Exercise requirements:
Scan the lines below for the string "computer" and report how many lines contain it, giving only the number.

Stored items:

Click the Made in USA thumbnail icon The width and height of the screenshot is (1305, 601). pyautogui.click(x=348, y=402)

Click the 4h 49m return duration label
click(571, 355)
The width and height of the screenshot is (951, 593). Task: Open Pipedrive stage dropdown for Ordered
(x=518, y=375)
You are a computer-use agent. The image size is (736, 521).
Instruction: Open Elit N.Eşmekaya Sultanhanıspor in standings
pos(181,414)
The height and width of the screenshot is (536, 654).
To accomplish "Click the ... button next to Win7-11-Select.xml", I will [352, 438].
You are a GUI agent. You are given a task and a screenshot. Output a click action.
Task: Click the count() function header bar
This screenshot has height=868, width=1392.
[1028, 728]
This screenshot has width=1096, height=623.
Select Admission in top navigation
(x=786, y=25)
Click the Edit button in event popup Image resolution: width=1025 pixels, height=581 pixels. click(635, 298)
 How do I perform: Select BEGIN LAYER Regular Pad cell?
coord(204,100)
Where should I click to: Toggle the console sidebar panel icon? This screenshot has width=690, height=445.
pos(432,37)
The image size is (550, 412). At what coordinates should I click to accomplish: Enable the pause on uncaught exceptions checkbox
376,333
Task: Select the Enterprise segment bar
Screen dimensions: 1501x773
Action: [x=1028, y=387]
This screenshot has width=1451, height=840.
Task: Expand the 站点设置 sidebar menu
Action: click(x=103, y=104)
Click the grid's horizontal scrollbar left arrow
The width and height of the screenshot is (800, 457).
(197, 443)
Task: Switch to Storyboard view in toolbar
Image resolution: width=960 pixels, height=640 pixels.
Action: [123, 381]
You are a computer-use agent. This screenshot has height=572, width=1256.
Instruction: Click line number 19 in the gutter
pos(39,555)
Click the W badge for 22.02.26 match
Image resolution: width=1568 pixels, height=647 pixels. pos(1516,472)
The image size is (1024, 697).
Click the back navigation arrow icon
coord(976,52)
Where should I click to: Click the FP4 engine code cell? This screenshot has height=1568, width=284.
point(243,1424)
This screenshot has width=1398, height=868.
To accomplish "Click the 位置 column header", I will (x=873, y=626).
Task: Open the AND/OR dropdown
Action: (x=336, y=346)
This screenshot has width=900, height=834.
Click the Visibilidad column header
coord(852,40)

Written solution:
2